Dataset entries
□ □ □ □ □ □ □

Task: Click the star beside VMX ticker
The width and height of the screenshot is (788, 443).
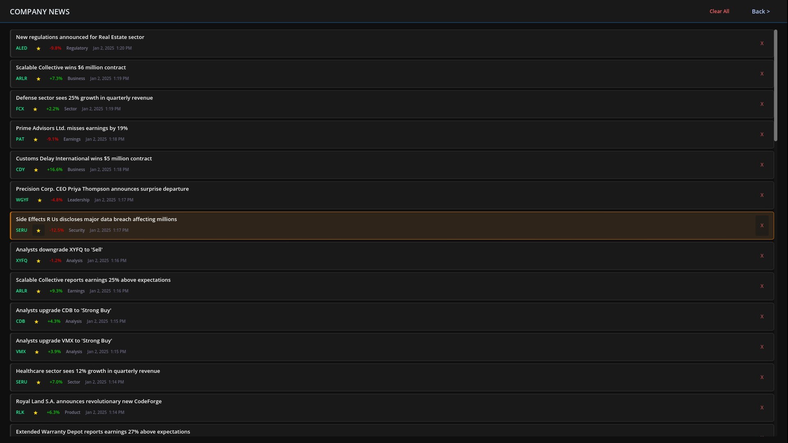Action: [37, 352]
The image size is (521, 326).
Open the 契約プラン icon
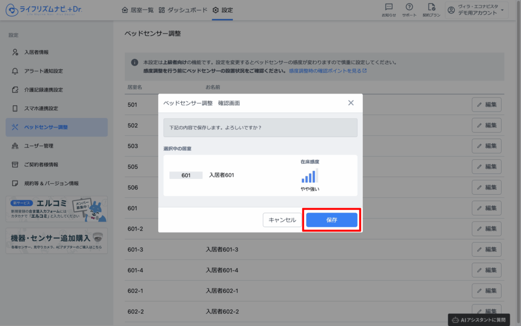[431, 10]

□ □ □ □ □ □ □

**Exercise requirements**
Each entry needs to be retyped exactly; the pictures stay out.

**Problem solution**
Task: Click the star beside VMX ticker
The width and height of the screenshot is (788, 443).
Action: [37, 352]
The image size is (521, 326).
Open the 契約プラン icon
[431, 10]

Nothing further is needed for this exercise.